In the beginning of the book I thought many of the things Jem and Scout said and heard about Boo Radley were true. I thought he was creepy and might try to kill someone. All of the characters in the book think that too, they think he is scary, but they have never met or seen him. When Jem is describing Boo to Dill, he says, “Boo was about six feet tall judging from his tracks.” (13) They have never actually seen him, he is only describing Boo from footprints they have seen. That description, though, makes him seem like he could be scary.
My opinion started to change originally, when Boo put the gum, watch, and soap sculptures in the knot-hole tree for Scout and Jem. He had to of cared about them and not be as scary if he was giving them presents. My opinion changed more when Boo saved Jem and Scout from Bob Ewell. If he was so scary, he probably wouldn’t have saved them. Atticus says to Boo, after he saves his kids, “he stopped in front of Boo Radley, ‘Thank you for my children, Arthur’ he said.” (276) Boo saved Jem and Scout and Atticus knows he wouldn’t have saved his kids if he was so creepy and wanted to hurt someone. I began to think Boo was a good person, but there was a specific reason for why he always stayed in his house.

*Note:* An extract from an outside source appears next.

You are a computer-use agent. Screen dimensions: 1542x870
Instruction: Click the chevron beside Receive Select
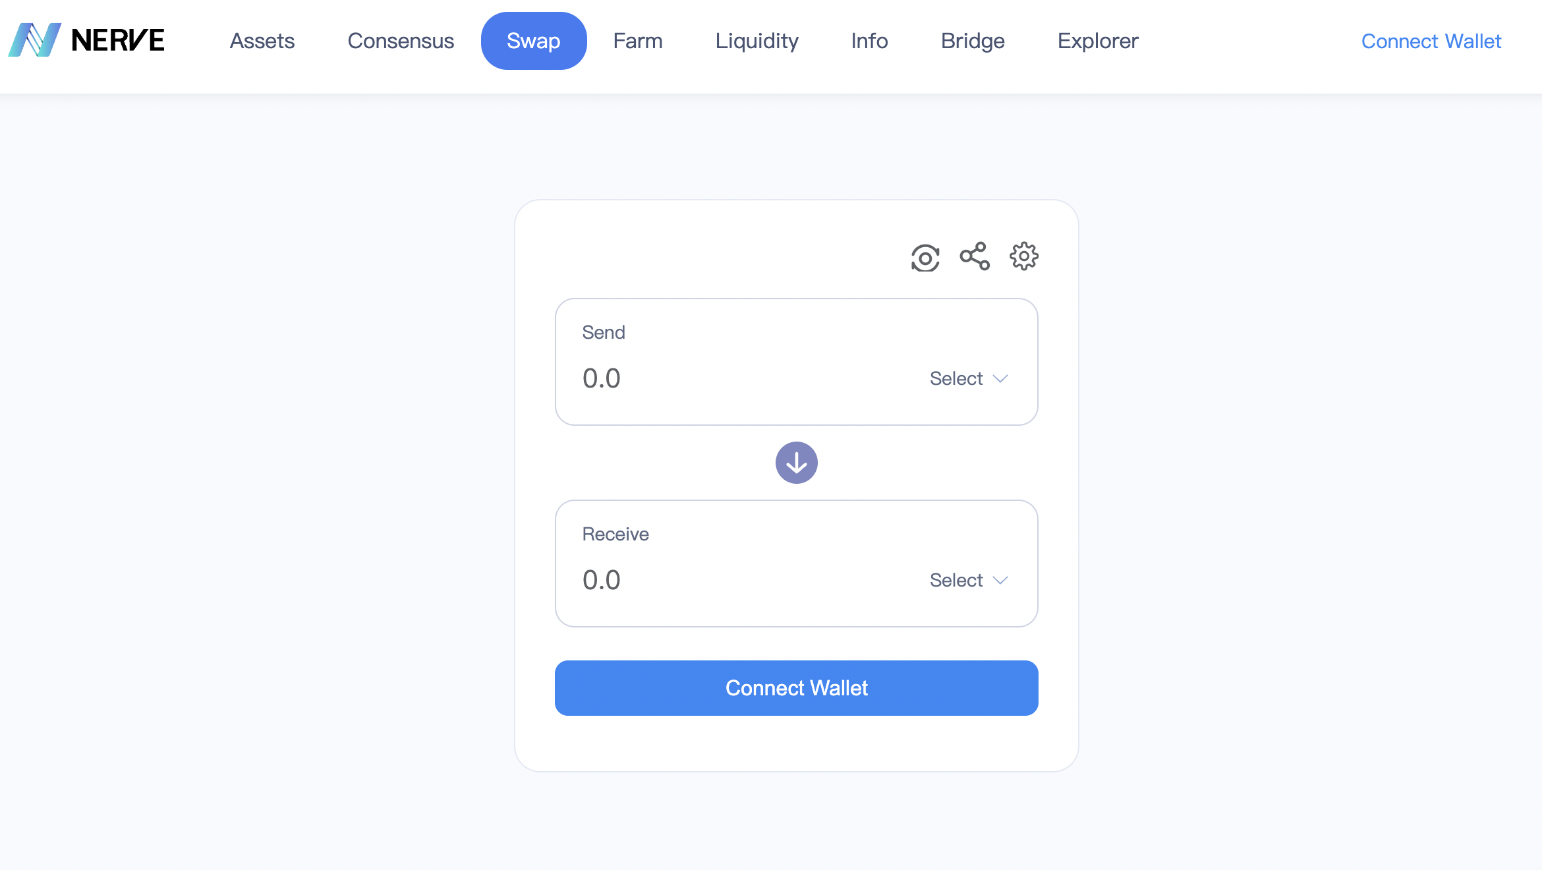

By the end of the book I thought Boo Radley was a very shy, but a very nice person. Scout finally talks to Boo at the end of the book and realizes he is not scary, he is just very shy. Boo asks Scout, “Will you take me home?” (278) He is so shy that he would rather have a little girl take him home, instead of walking down the street by himself. The sheriff knows Boo is extremely shy, so he doesn’t want to tell anyone that Boo saved the Finch kids, because he would get a lot of attention and he is too shy to handle it.
Boo Radley is a perfect example of how most people are likable once you get to know them, a theme that runs throughout To Kill A Mockingbird. It also connects to a lesson, you need to get to know someone before you judge them. Scout learns this lesson in the book. She thinks Boo is big and scary only by what she hears, she has never seen him. In the end, though, Scout realizes he is only shy, he isn’t scary. Nobody knew what Boo was like but they judged him anyway. Scout eventually found out the truth when she actually met him, and learned not to judge someone before you get to know them.